A PERFECT husband, who can find one?
For his price is far above gold bonds.
The grouch knoweth him not and his breakfast always pleaseth him. His mouth is filled with praises for his wife's cooking. He doth not expect chicken salad from left-over veal, neither the making of lobster patties from an ham-bone.
His wife is known within the gates, when she sitteth among the officers of her Club, by the fit of her gowns and her imported hats. He luncheth meagrely upon a sandwich that he may adorn her with fine jewels. He grumbleth not at the bills.
BEHOLD, my Daughter, the Lord maketh a man—but the wife maketh an husband.
For Man is but the raw material whereon a woman putteth the finishing touches.
Yea, and whatsoever pattern of husband thou selectest, thou shalt find him like unto a shop-made garment, which must be trimmed over and cut down, and ironed out, and built up to fit the matrimonial situation.
Verily, the best of husbands hath many raw edges, and many unnecessary pleats in his temper, and many wrinkles in his disposition, which must be removed.
This is a tiny sampling from The Sayings of Mrs.

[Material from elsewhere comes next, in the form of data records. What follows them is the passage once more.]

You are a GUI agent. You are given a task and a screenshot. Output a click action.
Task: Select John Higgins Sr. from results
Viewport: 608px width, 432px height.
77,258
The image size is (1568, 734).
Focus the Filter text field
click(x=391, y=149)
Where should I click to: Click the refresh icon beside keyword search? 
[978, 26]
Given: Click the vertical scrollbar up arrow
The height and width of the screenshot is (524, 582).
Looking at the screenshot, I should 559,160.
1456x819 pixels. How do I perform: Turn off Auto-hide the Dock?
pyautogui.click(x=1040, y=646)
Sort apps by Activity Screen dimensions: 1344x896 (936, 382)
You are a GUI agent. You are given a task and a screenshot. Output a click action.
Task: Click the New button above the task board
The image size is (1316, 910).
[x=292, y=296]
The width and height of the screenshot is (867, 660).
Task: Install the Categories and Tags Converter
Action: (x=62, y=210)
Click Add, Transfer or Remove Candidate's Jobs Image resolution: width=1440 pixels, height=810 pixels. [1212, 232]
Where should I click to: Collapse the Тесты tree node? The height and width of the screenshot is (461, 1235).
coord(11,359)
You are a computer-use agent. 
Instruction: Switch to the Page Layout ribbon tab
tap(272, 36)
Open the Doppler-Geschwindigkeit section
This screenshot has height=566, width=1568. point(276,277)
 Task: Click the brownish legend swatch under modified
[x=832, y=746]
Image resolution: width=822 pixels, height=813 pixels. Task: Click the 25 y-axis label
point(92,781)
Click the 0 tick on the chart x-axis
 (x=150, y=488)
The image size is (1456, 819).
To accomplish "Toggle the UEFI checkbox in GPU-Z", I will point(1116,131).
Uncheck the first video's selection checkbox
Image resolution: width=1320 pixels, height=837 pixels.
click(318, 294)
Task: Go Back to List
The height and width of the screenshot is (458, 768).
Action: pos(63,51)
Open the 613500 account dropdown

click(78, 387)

Solomon: Being the Confessions of the Seven Hundredth Wife as Revealed to Helen Rowland (1876-1950). Published in 1913, it’s online at Google Books or you can buy it at Amazon.
I discovered Helen Rowland in the newspaper (fittingly, since she was a journalist) via a Quote for the Day amusing enough to make me to look her up. Online one finds precious little. In addition to the very stubby stub in Wikipedia, there’s a brief (early) bio in a 1914 Woman's Who's Who of America. A 1928 New York Evening Journal booklet described her thusly:
HELEN ROWLAND, Author “Meditations of a Wife” Often referred to as America’s “Bernard Shaw,” and as America’s wittiest woman. Satire sparkles through her writings. Her observations on the foibles of men and women, the joys and sorrows of love and marriage, and the relief or the lack of it in divorce are always brilliant and entertaining, yet always “said with a smile.” Helen, like George Cohan, says: “I always leave ’em laughing when I say good-bye.”
Maybe the best way to get to know the eminently quotable Ms. Rowland is to read her—online at Project Gutenberg or Google Books or buy your own copy (you can even get some of titles as ebooks).
And could someone please expand that Wikipedia stub?